▶ **Activity**: Gather, from the data below, each line in which the word "heading" occurs.

▶ **Available data**:
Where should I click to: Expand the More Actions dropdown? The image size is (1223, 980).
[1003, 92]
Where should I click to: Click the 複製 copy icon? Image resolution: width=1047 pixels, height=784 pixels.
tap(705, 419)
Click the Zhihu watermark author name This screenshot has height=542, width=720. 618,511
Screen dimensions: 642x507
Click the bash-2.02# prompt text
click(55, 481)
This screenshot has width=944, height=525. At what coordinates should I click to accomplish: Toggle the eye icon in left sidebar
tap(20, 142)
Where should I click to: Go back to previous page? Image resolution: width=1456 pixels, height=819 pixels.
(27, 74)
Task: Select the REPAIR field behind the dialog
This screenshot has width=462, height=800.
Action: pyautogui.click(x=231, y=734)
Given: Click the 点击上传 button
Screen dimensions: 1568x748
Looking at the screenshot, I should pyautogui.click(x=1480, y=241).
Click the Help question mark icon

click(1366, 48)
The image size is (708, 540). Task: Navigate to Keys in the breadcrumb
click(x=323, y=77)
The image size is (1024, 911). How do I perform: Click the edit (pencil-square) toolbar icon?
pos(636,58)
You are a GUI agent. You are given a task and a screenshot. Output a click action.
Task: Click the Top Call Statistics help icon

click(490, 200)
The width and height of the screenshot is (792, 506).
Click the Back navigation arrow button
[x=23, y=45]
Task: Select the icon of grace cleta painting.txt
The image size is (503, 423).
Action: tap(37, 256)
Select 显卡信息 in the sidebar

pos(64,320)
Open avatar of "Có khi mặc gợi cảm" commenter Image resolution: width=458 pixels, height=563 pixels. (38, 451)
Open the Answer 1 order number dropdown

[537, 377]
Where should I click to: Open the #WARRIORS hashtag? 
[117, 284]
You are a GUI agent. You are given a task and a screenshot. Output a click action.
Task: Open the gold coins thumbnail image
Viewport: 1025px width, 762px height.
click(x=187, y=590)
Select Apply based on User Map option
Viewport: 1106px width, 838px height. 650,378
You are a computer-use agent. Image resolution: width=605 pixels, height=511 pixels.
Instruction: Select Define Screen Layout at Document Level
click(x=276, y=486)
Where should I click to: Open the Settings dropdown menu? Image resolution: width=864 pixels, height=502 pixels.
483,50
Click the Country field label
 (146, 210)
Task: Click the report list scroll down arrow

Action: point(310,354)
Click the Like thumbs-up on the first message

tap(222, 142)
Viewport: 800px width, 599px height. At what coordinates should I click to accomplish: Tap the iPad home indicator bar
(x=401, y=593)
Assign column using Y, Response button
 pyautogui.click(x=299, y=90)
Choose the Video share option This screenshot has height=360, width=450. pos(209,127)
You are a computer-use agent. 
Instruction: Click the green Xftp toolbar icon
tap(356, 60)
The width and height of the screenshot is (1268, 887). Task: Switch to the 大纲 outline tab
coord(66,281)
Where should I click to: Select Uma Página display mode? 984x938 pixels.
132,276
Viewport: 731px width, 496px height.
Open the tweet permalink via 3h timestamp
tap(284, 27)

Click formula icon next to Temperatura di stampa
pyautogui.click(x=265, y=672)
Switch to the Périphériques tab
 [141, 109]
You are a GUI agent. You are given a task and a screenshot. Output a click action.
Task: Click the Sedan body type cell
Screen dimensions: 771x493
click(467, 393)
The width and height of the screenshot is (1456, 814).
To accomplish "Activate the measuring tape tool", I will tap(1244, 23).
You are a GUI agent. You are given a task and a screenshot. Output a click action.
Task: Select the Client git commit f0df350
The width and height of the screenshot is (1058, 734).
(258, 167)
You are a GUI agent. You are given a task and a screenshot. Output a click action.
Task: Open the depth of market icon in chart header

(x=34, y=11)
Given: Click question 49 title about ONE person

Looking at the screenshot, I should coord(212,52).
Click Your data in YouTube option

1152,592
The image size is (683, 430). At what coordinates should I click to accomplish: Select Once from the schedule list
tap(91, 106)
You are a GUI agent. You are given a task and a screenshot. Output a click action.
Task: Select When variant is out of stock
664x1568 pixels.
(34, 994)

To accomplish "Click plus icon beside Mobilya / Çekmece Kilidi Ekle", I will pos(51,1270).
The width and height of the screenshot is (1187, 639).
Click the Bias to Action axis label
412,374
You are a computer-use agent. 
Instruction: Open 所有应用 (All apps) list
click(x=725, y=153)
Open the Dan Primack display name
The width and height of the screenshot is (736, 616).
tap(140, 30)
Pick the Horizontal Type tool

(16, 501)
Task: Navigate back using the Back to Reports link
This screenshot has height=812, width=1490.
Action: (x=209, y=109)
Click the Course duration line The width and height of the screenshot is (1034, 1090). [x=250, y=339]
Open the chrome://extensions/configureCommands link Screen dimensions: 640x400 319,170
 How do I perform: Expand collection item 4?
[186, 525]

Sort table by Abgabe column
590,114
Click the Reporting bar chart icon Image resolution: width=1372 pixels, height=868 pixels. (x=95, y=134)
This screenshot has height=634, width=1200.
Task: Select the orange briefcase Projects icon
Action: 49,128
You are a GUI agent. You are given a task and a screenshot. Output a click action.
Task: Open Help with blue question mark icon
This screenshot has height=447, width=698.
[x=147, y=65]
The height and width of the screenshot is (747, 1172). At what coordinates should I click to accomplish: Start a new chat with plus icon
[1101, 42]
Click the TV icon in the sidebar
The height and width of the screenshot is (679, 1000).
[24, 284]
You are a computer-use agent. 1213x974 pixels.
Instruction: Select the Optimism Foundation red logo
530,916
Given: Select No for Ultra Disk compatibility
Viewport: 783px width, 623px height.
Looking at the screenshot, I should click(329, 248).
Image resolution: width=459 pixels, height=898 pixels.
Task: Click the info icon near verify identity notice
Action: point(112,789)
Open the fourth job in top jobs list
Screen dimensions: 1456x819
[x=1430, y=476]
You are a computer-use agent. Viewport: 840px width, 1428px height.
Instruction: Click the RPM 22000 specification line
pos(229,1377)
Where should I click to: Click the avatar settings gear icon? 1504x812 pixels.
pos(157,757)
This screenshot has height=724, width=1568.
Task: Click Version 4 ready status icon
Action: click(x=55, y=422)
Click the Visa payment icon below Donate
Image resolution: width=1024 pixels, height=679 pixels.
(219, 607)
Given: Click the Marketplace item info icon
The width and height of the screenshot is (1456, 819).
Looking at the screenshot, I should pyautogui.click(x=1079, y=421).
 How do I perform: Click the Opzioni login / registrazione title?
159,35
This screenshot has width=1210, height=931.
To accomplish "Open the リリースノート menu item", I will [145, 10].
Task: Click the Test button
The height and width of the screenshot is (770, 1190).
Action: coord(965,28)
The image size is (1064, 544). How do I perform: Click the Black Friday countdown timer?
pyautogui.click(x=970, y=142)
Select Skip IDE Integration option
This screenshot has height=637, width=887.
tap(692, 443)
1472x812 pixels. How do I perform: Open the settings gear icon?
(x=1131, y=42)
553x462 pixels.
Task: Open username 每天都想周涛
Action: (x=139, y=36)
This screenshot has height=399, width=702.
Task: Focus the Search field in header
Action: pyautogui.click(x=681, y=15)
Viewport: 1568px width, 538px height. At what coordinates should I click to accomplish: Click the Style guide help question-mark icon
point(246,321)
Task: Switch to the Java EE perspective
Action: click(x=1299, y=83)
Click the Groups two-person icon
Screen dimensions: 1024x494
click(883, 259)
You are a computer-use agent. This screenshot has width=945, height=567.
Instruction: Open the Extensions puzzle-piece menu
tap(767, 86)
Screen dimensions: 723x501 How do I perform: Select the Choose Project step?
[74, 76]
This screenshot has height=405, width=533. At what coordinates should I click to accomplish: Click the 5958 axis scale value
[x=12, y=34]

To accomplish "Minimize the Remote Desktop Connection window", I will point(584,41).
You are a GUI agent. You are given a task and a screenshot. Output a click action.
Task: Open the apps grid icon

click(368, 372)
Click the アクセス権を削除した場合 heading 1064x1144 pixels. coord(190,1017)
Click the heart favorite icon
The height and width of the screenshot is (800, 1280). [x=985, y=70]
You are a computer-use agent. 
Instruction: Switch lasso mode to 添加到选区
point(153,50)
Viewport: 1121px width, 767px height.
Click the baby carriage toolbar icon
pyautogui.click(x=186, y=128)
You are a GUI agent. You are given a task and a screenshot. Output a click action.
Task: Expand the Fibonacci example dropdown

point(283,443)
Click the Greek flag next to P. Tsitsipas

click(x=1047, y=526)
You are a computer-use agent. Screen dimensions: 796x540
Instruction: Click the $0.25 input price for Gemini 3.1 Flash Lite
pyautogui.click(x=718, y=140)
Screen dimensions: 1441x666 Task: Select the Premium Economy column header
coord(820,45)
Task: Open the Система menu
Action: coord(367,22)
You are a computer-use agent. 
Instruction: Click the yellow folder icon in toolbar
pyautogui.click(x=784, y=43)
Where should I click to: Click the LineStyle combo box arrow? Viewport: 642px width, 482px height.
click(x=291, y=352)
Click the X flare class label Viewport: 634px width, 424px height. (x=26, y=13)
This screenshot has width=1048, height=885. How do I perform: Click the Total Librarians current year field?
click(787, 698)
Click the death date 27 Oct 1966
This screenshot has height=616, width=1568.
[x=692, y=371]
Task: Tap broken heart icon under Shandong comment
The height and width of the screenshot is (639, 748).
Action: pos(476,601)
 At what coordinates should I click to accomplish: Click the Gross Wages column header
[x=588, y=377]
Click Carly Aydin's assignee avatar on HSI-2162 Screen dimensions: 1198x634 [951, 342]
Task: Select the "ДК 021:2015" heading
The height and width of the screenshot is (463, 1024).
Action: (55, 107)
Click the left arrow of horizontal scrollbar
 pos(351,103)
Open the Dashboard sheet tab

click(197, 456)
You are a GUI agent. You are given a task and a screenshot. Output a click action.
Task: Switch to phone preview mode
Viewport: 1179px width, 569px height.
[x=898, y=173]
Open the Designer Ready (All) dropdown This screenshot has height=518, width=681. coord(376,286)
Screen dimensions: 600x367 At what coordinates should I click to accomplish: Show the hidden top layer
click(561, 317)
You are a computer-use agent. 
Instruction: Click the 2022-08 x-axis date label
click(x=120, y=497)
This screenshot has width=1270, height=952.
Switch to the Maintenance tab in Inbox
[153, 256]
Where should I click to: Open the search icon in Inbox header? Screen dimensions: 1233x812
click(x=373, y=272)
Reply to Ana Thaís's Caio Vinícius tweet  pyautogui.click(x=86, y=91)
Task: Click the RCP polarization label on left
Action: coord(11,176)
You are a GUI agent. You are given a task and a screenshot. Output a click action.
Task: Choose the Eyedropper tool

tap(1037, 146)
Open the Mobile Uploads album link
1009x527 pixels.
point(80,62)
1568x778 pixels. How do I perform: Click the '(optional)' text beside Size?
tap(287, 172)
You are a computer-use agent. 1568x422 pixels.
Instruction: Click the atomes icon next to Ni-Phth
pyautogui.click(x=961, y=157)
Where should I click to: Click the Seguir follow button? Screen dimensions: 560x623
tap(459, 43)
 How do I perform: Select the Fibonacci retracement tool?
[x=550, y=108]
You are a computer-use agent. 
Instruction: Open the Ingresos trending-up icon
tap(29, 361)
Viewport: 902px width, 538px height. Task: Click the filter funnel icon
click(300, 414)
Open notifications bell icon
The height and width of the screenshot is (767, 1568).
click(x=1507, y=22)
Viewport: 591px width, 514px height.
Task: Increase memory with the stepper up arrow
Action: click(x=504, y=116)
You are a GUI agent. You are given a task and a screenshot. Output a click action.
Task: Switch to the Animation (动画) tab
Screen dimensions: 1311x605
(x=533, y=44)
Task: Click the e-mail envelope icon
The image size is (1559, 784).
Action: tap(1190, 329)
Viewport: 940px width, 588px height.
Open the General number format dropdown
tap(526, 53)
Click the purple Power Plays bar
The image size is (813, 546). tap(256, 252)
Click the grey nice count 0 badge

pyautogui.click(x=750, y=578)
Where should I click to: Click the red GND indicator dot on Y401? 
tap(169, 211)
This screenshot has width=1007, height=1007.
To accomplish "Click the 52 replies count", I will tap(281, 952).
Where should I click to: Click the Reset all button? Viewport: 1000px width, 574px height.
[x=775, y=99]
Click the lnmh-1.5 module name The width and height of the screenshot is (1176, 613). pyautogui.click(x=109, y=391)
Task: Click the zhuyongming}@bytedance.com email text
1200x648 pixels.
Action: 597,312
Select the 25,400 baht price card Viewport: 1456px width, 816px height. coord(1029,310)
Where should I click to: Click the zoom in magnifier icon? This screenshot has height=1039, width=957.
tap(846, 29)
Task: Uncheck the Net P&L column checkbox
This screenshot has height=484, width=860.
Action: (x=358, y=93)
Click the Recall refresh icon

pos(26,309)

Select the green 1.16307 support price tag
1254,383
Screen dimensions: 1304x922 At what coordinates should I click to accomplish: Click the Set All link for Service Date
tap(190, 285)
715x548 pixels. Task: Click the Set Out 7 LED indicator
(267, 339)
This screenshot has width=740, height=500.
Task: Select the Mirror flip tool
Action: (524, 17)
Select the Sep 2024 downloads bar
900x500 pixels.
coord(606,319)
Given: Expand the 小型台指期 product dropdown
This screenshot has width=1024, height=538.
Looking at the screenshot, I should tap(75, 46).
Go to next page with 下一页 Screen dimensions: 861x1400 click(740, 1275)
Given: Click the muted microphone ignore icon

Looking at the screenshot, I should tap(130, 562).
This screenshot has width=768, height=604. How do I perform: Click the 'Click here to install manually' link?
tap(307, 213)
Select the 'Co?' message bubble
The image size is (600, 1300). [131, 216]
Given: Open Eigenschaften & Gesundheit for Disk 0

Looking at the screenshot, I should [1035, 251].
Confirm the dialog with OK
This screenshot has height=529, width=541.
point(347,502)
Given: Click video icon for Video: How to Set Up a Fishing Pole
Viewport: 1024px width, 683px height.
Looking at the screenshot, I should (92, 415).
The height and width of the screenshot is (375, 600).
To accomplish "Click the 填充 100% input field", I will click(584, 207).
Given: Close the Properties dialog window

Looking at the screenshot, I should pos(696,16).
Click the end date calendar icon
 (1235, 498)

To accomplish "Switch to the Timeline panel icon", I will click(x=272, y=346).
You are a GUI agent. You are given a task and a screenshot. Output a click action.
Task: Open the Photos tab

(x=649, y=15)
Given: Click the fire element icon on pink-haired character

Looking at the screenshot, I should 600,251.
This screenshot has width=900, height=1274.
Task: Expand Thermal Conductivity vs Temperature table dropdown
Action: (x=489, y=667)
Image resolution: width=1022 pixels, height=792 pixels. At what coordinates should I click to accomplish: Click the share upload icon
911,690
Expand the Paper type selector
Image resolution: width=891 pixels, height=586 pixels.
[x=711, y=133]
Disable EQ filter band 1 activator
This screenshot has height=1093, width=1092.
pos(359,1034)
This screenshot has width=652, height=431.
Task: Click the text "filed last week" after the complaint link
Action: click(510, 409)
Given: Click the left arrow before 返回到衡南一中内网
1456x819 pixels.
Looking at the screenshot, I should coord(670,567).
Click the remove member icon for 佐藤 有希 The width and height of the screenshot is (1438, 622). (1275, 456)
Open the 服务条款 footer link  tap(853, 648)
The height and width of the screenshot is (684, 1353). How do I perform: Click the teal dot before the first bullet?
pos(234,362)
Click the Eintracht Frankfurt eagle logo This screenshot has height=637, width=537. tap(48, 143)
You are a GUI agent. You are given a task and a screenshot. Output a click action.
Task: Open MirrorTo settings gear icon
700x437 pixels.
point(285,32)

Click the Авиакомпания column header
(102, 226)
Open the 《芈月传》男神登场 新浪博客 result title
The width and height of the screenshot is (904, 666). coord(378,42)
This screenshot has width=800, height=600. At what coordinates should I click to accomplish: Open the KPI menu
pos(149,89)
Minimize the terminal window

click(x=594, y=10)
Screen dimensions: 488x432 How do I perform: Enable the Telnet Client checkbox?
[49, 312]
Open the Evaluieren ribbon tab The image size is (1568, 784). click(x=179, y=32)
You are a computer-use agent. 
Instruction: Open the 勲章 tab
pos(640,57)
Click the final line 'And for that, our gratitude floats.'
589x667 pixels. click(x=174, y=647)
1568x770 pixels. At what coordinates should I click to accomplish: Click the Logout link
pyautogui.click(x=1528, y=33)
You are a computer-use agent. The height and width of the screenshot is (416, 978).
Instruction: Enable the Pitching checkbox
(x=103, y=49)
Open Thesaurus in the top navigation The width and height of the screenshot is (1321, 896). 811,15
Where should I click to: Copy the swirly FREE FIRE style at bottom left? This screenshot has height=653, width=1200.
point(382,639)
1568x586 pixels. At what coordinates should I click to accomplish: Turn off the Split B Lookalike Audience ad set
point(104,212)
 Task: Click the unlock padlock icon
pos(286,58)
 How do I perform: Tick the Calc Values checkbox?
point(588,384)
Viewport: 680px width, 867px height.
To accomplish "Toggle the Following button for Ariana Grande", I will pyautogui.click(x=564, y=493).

▶ **Finished task**:
Click the アクセス権を削除した場合 heading 1064x1144 pixels. coord(190,1017)
Task: Select the "ДК 021:2015" heading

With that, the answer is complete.